Lee Friedlander Self Portrait
These self portraits span a period of six years and were not done as a specific preoccupation, but rather, they happened as a peripheral extension of Lee Friedlander's work. Those photos began as straight portraits but later Lee found himself at times in the landscape of his photography. He thought himself as an intruder at the beginning then he realized that those photos came about slowly without plan but more as another discovery each time.
He began to see himself as an element or a character that would shift his work direction. He said:"At first, my presence in my photos was fascinating and disturbing; but as time passed and I was more a part of other ideas in my photo, I was able to add a giggle to those feelings.
A lot self portrait photographs in the book are the shadow reflection of himself either from crystal glasses or a straight portrait with a mirror in it.
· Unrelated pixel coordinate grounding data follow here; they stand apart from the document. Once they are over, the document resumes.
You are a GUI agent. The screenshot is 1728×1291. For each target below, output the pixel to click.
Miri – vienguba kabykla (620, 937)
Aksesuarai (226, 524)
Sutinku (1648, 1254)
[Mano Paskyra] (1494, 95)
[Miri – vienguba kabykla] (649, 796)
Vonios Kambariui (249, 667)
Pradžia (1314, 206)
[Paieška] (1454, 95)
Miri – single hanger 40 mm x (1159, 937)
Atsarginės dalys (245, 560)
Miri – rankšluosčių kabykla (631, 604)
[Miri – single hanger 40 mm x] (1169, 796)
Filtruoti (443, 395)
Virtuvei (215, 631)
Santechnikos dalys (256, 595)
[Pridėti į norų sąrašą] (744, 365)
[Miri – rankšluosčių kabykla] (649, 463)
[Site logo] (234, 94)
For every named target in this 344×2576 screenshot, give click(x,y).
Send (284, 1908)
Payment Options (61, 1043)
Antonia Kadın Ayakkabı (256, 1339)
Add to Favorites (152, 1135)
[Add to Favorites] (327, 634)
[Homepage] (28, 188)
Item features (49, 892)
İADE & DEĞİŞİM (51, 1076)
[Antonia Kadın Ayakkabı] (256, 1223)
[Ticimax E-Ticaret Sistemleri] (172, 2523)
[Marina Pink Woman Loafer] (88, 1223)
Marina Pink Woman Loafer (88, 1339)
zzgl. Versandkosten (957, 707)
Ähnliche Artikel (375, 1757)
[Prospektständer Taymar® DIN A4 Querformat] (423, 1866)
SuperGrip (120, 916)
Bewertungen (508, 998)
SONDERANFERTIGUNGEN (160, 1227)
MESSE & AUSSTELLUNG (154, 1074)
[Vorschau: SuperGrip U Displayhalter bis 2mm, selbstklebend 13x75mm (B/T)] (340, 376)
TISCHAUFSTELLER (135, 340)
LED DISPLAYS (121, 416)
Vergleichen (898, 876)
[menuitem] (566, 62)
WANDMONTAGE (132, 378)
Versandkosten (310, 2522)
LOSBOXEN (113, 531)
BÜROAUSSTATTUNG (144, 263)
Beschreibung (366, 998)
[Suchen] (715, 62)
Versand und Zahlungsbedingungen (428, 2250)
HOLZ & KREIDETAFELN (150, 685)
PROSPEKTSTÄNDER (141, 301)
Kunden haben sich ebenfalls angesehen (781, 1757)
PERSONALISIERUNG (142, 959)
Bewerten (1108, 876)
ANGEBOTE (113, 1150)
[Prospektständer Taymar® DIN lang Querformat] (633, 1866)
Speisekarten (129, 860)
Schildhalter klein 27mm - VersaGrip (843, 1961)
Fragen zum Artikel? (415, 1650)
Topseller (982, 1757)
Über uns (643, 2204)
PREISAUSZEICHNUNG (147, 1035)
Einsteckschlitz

There are also sometime when he photographed the landscape under the Sun, making his shadow be a part of the landscape perfectly.
His style of self portrait has a beauty of casualness and the artistic style without a plan. Six years' photographing life contributed this delicate small book. Every photograph in it was selected carefully.
Thomas Miller Dessert Skin
The photographs in Desert Skin all are photos of the canyon country of southern Utah and northern Arizona-Colorado Plateau. People think it's strange, marvelous and full of wonders. Nowhere else has this lucky combination of vast sedimentary rock formations exposed to a desert climate, a great plateau carved by major rivers into a land of form and color.
The surface of this place is so clear, naked and revealed; there remains somrthing spiritual that cannor be fully assimilated by human imagination. However, the land in this book invites approaches toward comprehension on many levels, from all directions.
The photographs appears barren, hostile, repellent. It's a fearsome land of rock and heat, sand dunes and quicksand, rattlesnake and agoraphobic distances.
From his photographs we can find the elemental freedom to breathe deep of unpoisoned air, to experiment with solitude and stillness, to gaze through a hundred miles of untrammeled atmosphere, across redrock canyons, beyond blue mesas, toward rge snow-covered peaks of the most distant mountains-to make the discovery of the self in its proud sufficiency which is not isolation but an irreplaceable part of the mystery of the whole.
End this by quoting Edward, who wrote the foreword for the book, "Come on in. The Earth, like the Sun, like the air, belongs to everyone- and no one."
Paolo Rosselli Architecture in Photography
This book is like a journey through the modern architecture of the 20th century and at the same time an aesthetic and conceptual reflection on photographic vision. Paolo thinks the modern photographer is the architecture's greatest publicist. Almost all the initial judgements made about the work of an architecture are made on the basis of images. It's the photographer's own experience of the work of the architecture that produces the significant images which convey its essence.
During the development of the Modern Movement in architecture, architects relied on black and white photographs to convey the impression of their buildings. Paolo Rosselli here is developing his own art form.
As a professional photographer Rosselli looks very carefully at what he sees. He is not taking images but rather building with light. The architect of a building uses light ad shadow creating similar contrasts in the early stages of a design to those pursued by the photographer observing the final result in a play of light.
Unlike other architectural photographers who are keen to get up close to their objects, Rosselli used distance to impact the horizon on the building or group of buildings. He likes to use wide-angle and he enlarges the scope of his picture to give t an extra qualitative dimension.